Gender gaps at work during the pandemic
Working during a pandemic presents its own set of challenges, but women are reporting more negative interactions at work than men are. That’s not to say the gender gap at work hasn’t been an on-going issue – this set of data specifically look at the time span of the pandemic in the United States.
Given varying reports of mental health over the past year, it’s probably not surprising that since the end of 2020, women are experiencing higher rates of burnout at work – a three percentage point difference from men.
Right now, burnout is higher among women of all ages when compared to men but it is especially high for younger women. There is a roughly 3-4 percentage point difference between men and women across all age groups.
Another important note about work situations: At a time when 56% of people who are financially “worse off” due to the pandemic are women, it’s important to note that working women are 12% more likely than working men to say they’re not compensated fairly at their jobs.
Exercise, diet, and feelings about appearance
Restrictions on where we can and can’t go, financial limitations, and the stress that naturally occurs from living in a pandemic undoubtedly influence how people are able to take care of themselves physically.
Continuous tracking data from CivicScience show that men and dads have been able to exercise much more often in the last year than women and moms.
While less drastic than data on exercise habits, women were 17% more likely than men to report eating healthy foods less often during the pandemic.
Additionally, they were nearly 30% more likely than men to say they’re eating more frequently as a result of the pandemic.
Disparities in perceived physical appearance
In the past year, women were more likely to report that they feel less attractive than their peers when compared to men.
While this number has been historically high according to CivicScience syndicated data, this story has been shifting. Over the course of 2020, we observed a three percentage point decrease in women reporting they feel “less physically attractive” than others.
Women also were 23% more likely than men to say they’ve gained weight during the pandemic according to data collected in February 2021.

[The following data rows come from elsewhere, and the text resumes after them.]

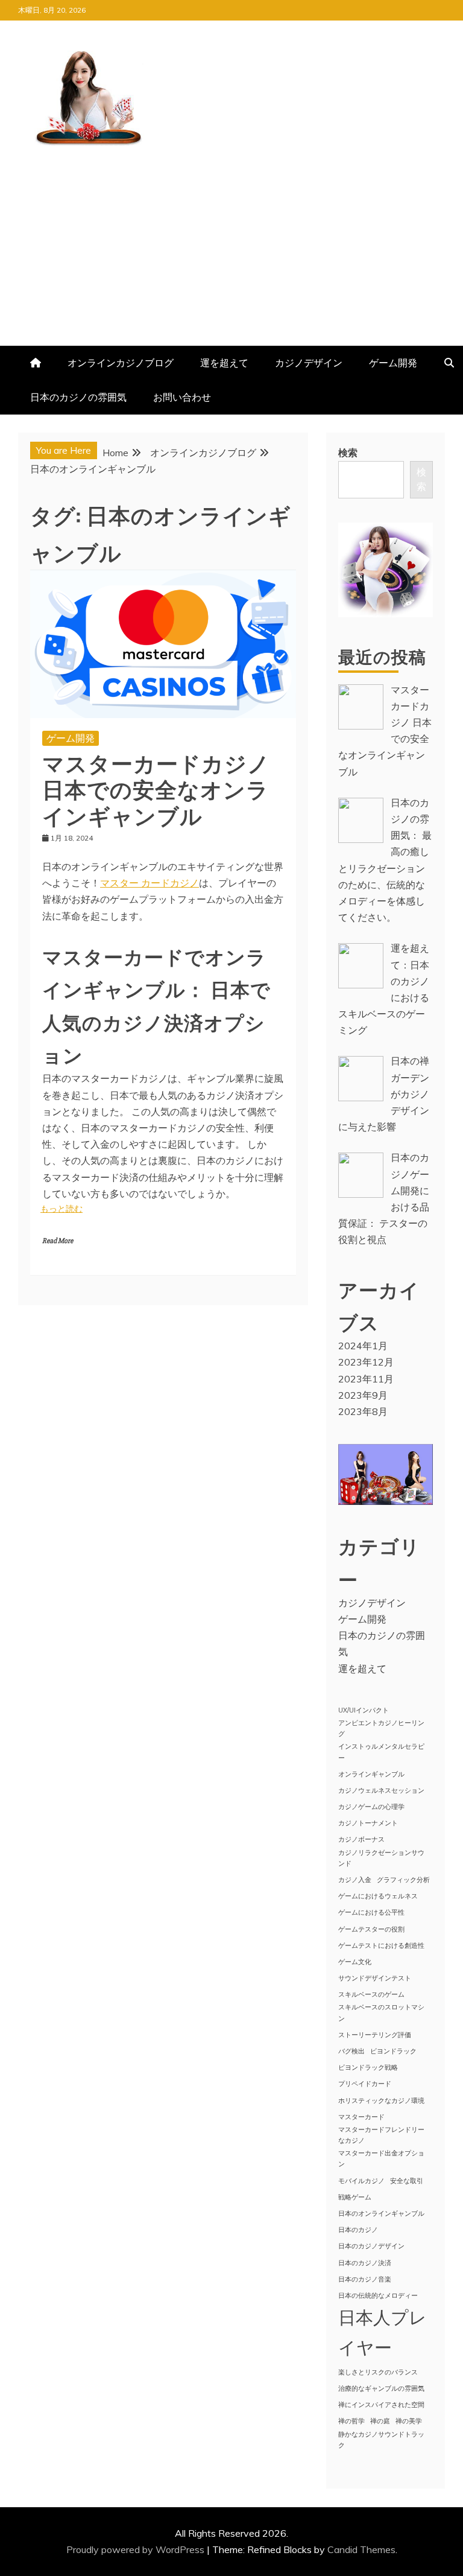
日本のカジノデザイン (371, 2246)
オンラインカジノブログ (121, 363)
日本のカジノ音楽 (364, 2279)
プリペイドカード (364, 2083)
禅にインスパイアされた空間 (381, 2404)
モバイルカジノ (361, 2181)
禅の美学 (408, 2421)
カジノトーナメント (368, 1823)
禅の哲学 (351, 2421)
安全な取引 (406, 2181)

It’s important to note that someone’s weight does not equate to how healthy someone is. Moreover, similar to appearance data, we see this same trend around weight consistently with women. Data from the last year show that 59% of women consider themselves overweight compared to only 52% of men. These numbers are not much different from when CivicScience began tracking this question over six years ago.
Gender differences in personal finance
As mentioned previously, a past study showed that women – specifically moms and younger women – are experiencing more financial insecurity as a result of the pandemic. Further analysis shows that women more were more likely to report that they are not working or getting paid (which includes layoffs, furloughs, as well as unemployment by choice).
Women were also more likely than men to say they’ve had trouble affording food or essential items within the past year AND nearly 20% even went so far as to say they’ve missed at least one major bill payment in order to buy essentials.
The financial insecurity that women are more likely to experience seems to have more long-term ramifications. Within the past year alone, 87% of men report having access to liquid investable assets within the last year while only 82% of women say the same.
Furthermore, within the last year, nearly one-quarter of women said they aren’t able to save any of their income on average each month compared to less than 20% of men. They’re also 25% less likely than men to say they contribute 11% or more.